### Texte extrait
+ + +
Le prévenu souhaite-t-il s’exprimer sur ces faits ? « Rien à foutre ! J’ai plus rien à perdre. » Transition idéale pour aborder sa personnalité. En effet, il a l’horizon bouché. Huit mentions à son casier, en majorité des violences à l’endroit des personnels soignants. Sept condamnations, un suivi sociojudiciaire non respecté. Enfance sans père, carences en pagaille. L’expert psychiatre parle d’un être « caractériel, immature, frustré au discernement légèrement altéré mais pas aboli ».
« Eh, parle dans ton micro, toi ! »
À peine l’avocat d’Anne a-t-il indiqué se poser « quatre questions » que le jeune homme tonitrue : « Eh, parle dans ton micro, toi ! » L’apostrophe est sanctionnée d’une évacuation du box. Me François La Burthe reprend. Un, comment appréhender de tels faits « commis contre ceux qui lui tendent la main et reçoivent en retour un poing dans la gueule » ? Deux, « à qui le tour ? Il récidivera forcément si on lui livre en pâture un autre soignant ». Troisième réflexion, relative à la conscience « d’une infraction préparée » : « Il donne l’impression d’un ours dans sa caverne mais il est responsable et d’une extrême dangerosité. » Dernière interrogation : comment réparer le préjudice ? Anne porte encore des blessures sur le corps, elle ne travaille plus, n’est pas indemnisée puisque libérale, paie sa kinésithérapie, « et lui est entièrement à la charge de la société ». Il sollicite une expertise par des médecins du travail. Il l’obtiendra.
Me Brigitte Venade, qui intervient pour les deux policiers, estime « qu’il y a des limites à vouloir à tout prix sauver quelqu’un du système carcéral ». Dylan « représente un danger », il est « ingérable, son attitude aujourd’hui l’a démontré ». L’ambulancier, sans avocat, se constitue partie civile.
La présidente propose de « faire revenir Monsieur G. afin qu’il entende les réquisitions ». Calmé, il se rassoit.
« Femme, Vie, Liberté. » Ainsi la procureure débute-t-elle son réquisitoire. Par le slogan, à l’origine kurde, repris par les Iraniens depuis la mort de la jeune Jina Masha Amini à Téhéran, en septembre 2022.
+ + +
### Consigne
Rédigez la suite du compte rendu d'audience ci-dessus, en reprenant juste après sa dernière phrase. Les données qui suivent forment un matériau indépendant du compte rendu d'audience.

### Données fournies
+ + +
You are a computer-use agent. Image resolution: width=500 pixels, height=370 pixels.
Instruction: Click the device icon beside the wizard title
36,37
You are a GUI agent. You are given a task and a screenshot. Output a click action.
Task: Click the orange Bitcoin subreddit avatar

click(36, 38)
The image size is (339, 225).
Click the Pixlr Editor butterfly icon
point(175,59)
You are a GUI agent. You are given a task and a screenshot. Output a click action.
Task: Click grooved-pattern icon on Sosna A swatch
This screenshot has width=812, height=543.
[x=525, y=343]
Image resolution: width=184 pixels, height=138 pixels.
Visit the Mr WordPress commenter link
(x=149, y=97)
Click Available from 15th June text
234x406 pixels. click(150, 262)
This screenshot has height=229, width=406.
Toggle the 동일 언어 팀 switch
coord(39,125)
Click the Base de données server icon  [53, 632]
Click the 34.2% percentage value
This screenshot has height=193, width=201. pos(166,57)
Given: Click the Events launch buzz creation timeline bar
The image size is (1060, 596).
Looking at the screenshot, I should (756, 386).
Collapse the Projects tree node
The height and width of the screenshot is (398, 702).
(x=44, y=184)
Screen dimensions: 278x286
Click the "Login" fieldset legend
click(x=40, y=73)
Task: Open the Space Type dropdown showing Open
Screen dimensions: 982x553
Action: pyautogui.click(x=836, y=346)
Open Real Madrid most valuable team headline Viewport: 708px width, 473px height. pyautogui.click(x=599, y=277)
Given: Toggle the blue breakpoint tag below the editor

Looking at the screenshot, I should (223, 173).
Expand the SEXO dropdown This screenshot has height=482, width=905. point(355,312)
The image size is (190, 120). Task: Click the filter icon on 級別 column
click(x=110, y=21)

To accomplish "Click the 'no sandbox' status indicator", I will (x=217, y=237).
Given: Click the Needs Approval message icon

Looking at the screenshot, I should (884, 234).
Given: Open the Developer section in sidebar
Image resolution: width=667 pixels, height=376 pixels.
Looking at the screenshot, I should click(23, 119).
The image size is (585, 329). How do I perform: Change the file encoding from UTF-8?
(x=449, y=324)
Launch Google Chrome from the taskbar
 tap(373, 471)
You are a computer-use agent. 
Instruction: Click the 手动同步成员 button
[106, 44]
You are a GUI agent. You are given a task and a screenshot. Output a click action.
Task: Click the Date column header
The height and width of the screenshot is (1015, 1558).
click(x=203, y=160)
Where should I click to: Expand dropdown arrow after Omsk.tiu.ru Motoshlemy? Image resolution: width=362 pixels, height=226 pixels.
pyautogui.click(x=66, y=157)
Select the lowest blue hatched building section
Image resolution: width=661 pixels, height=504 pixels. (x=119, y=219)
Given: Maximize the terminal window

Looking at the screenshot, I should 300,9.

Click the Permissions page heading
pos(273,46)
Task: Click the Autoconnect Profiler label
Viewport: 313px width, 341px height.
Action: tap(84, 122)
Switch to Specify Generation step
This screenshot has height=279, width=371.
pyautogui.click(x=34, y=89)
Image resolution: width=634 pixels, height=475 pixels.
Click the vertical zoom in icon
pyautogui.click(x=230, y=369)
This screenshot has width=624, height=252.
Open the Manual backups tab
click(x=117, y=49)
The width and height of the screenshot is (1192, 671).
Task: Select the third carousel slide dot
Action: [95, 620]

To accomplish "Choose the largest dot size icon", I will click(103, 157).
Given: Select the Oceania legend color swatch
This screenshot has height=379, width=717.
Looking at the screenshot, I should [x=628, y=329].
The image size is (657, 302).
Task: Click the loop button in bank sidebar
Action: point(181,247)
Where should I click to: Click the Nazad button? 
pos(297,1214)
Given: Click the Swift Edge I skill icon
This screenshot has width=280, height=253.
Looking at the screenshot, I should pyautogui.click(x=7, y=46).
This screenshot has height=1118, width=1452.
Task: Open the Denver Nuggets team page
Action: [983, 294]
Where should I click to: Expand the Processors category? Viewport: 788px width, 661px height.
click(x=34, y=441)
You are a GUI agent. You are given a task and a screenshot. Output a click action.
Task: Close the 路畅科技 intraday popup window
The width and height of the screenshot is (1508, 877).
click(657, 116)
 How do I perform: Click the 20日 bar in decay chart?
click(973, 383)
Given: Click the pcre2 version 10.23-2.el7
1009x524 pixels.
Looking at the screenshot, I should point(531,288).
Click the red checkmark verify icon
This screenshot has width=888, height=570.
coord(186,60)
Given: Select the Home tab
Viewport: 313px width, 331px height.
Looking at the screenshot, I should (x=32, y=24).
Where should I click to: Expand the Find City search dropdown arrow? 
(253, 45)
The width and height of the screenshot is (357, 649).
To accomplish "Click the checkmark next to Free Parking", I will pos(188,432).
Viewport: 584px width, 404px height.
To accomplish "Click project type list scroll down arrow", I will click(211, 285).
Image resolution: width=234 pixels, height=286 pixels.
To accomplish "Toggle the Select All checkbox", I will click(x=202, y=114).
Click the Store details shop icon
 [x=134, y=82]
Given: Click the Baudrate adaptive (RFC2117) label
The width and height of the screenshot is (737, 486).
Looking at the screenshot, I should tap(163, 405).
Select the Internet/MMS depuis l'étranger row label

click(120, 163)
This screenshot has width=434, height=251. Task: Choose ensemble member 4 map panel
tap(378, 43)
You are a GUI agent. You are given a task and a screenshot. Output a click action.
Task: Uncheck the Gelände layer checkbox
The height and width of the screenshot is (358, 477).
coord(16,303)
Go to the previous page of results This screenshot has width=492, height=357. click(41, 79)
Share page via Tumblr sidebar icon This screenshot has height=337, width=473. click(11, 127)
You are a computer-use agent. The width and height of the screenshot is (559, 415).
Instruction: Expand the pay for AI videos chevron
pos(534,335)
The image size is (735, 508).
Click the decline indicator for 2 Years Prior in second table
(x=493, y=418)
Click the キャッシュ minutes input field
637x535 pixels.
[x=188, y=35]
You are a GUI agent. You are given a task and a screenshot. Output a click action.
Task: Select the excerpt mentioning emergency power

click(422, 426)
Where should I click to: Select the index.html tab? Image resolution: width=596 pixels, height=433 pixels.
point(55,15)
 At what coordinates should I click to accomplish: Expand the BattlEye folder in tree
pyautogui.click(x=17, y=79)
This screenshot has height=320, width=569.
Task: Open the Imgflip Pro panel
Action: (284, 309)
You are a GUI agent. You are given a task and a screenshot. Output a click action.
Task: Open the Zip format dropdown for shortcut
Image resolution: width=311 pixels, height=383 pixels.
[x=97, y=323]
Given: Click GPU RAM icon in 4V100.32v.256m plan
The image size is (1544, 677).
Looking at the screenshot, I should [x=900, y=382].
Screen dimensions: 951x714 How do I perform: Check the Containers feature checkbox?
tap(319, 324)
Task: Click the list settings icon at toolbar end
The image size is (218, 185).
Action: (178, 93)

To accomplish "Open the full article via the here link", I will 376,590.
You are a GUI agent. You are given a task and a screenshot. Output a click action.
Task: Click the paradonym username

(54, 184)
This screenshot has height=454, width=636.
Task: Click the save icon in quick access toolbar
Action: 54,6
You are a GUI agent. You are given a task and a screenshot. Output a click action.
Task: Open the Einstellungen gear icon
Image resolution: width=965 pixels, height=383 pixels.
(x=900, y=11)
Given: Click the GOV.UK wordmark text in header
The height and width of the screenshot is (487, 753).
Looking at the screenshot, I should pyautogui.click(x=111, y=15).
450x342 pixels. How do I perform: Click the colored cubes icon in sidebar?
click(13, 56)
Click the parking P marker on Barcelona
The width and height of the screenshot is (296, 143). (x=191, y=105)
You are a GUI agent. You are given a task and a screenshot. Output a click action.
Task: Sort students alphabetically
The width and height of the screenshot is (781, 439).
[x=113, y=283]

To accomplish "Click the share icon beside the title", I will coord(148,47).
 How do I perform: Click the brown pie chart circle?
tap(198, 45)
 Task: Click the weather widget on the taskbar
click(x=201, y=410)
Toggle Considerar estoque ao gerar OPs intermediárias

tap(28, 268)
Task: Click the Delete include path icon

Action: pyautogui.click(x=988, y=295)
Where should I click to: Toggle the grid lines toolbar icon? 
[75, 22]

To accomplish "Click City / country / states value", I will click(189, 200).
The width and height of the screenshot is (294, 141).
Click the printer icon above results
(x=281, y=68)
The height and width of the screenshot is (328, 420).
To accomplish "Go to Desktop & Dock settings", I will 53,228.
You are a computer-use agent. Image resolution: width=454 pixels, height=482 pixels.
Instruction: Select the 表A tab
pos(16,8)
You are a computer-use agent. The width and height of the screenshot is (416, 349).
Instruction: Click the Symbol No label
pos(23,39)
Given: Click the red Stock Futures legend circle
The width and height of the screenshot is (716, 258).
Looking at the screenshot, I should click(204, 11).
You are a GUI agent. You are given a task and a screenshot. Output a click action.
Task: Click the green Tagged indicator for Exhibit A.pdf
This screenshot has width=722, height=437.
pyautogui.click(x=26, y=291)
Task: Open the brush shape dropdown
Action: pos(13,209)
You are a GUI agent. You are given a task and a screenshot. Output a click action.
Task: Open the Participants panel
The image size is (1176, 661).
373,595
+ + +
### Réponse
« Il faut l’incarcérer longtemps, et le soigner toujours »
En ce 8 mars, Journée internationale pour les droits des femmes, elle pense en priorité à l’infirmière « qui a perdu sa liberté d’exercer et sa tranquillité d’esprit ». Et à « toutes celles qui ne meurent pas pour avoir exposé leurs cheveux mais sous les coups de leurs maris. Peut-on réellement dire qu’en 2023, en France, être une femme est une chance ? » La correctionnalisation n’empêche pas de mettre les mots sur la réalité du dossier, « une tentative de viol » par « une personne discernante, qui connaît les interdits ». Pour « protéger les autres, il faut l’incarcérer longtemps, et le soigner toujours ». La représentante du parquet requiert neuf ans de prison, un suivi sociojudiciaire jusqu’en 2043 et l’inscription au Fijais, fichier des délinquants et criminels sexuels. « Madame, conclut-elle, je tiens à vous faire part de mon admiration. Vous vous êtes sauvée seule, vous avez trouvé la faille. Je suis ébahie. » Anne pleure, son époux entoure ses épaules d’un bras.
En défense, Me Quentin Guernigou loue aussi son courage. Il doit plaider « une affaire difficile », tant les actes commis et l’audience ont prouvé que son client « a besoin de soins psychiatriques ». Confronté à une alternative – « l’hospitalisation d’office ou la détention » –, il s’avoue « contrarié ». A fortiori « parce que s’il récidive, la société vous accusera, vous, ses juges ». Alors que faire ? « Comment juger quelqu’un comme lui ? »
À l’issue de 30 minutes de délibéré, les magistrats lui répondent en suivant toutes les réquisitions. Maintien en détention ordonné pour neuf ans. Les policiers et l’ambulancier seront indemnisés. Anne le sera en janvier 2024, une fois connues les conclusions des experts. Une fois rétablie. Ce qui, en l’état, apparaît incertain.